Nancy’s cheeks were glowing with excitement over the game. “I haven’t seen his silly little flivver in two weeks.”
Jim felt a sudden silence. He turned and saw an individual of uncertain age standing in the doorway.
Clark’s voice punctuated the embarrassment.
“Won’t you join us, Mr. Taylor?”
“Thanks.”
Mr. Taylor spread his unwelcome presence over a chair. “Have to, I guess. I’m waiting till they dig me up some gasolene. Somebody got funny with my car.”
His eyes narrowed and he looked quickly from one to the other. Jim wondered what he had heard from the doorway—tried to remember what had been said.
“I’m right to-night,” Nancy sang out, “and my four bits is in the ring.”
“Faded!” snapped Taylor suddenly.
“Why, Mr. Taylor, I didn’t know you shot craps!” Nancy was overjoyed to find that he had seated himself and instantly covered her bet. They had openly disliked each other since the night she had definitely discouraged a series of rather pointed advances.
“All right, babies, do it for your mamma. Just one little seven.” Nancy was cooing to the dice. She rattled them with a brave underhand flourish, and rolled them out on the table.
“Ah-h! I suspected it. And now again with the dollar up.”
Five passes to her credit found Taylor a bad loser. She was making it personal, and after each success Jim watched triumph flutter across her face. She was doubling with each throw—such luck could scarcely last. “Better go easy,” he cautioned her timidly.

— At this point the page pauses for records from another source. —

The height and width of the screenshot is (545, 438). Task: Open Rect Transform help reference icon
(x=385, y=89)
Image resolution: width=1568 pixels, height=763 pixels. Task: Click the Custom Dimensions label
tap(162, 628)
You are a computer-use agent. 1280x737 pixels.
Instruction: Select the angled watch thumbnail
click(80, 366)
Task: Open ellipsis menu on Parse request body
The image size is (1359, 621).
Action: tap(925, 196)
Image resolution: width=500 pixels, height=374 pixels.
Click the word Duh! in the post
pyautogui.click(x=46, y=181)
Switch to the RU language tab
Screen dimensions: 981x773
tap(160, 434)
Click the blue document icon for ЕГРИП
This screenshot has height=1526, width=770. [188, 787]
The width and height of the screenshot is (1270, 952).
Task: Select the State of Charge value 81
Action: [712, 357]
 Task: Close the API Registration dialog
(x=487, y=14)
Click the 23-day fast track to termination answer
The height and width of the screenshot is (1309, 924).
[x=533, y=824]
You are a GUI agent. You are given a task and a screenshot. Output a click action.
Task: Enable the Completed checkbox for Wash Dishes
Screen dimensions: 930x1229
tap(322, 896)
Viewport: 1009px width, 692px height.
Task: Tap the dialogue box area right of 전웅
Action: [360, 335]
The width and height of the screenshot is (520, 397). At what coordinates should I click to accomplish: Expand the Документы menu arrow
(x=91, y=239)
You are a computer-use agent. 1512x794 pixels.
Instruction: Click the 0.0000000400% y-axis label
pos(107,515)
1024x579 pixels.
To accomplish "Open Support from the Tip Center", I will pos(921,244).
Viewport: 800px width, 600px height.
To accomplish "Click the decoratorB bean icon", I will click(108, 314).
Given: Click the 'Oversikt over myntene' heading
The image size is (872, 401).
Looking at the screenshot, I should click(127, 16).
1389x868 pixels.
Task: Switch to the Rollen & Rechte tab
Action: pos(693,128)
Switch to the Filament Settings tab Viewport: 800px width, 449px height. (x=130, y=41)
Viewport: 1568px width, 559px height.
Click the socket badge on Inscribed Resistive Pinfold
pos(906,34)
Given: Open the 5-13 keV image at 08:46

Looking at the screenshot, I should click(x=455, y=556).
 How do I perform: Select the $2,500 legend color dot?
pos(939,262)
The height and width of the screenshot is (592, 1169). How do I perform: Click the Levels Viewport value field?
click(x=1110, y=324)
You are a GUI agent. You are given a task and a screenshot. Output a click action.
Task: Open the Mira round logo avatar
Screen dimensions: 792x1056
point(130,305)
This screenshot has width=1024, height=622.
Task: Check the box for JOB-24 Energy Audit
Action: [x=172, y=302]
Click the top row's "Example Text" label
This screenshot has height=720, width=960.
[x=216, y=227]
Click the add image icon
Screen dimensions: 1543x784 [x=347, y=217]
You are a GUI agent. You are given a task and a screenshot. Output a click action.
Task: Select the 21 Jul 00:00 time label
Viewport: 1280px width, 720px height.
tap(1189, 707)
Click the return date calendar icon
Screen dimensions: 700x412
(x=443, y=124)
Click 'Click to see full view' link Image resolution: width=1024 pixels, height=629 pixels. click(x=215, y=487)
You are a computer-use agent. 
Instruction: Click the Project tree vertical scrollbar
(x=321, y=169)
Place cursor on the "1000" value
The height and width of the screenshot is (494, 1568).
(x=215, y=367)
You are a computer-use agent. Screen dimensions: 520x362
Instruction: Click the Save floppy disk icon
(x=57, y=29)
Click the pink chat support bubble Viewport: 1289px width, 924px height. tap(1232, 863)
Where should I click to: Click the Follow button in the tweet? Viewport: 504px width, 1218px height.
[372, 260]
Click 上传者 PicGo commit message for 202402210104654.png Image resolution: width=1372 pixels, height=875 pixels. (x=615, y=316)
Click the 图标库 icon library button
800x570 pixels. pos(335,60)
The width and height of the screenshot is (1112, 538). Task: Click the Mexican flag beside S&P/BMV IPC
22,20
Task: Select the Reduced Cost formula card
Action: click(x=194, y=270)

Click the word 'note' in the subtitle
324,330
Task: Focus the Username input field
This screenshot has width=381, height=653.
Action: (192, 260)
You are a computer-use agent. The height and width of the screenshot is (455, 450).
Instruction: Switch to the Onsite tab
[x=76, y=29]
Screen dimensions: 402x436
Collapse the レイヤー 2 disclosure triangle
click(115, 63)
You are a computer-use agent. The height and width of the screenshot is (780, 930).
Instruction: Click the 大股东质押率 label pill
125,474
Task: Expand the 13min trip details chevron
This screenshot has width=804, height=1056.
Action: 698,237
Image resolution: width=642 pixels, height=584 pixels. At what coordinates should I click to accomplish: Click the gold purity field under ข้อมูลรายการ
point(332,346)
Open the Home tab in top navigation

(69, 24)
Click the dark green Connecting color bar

“Ah, but watch this one,” she whispered. It was eight on the dice and she called her number.
“Little Ada, this time we’re going South.”
Ada from Decatur rolled over the table. Nancy was flushed and half-hysterical, but her luck was holding.
She drove the pot up and up, refusing to drag. Taylor was drumming with his fingers on the table but he was in to stay.
Then Nancy tried for a ten and lost the dice. Taylor seized them avidly. He shot in silence, and in the hush of excitement the clatter of one pass after another on the table was the only sound.
Now Nancy had the dice again, but her luck had broken. An hour passed. Back and forth it went. Taylor had been at it again—and again and again. They were even at last—Nancy lost her ultimate five dollars.
“Will you take my check,” she said quickly, “for fifty, and we’ll shoot it all?” Her voice was a little unsteady and her hand shook as she reached to the money.
Clark exchanged an uncertain but alarmed glance with Joe Ewing. Taylor shot again. He had Nancy’s check.
“How ’bout another?” she said wildly. “Jes’ any bank’ll do—money everywhere as a matter of fact.”
Jim understood—the “good old corn” he had given her—the “good old corn” she had taken since. He wished he dared interfere—a girl of that age and position would hardly have two bank accounts. When the clock struck two he contained himself no longer.
“May I—can’t you let me roll ’em for you?” he suggested, his low, lazy voice a little strained.
Suddenly sleepy and listless, Nancy flung the dice down before him.
“All right—old boy! As Lady Diana Manners says, ‘Shoot ’em, Jelly-bean’—My luck’s gone.”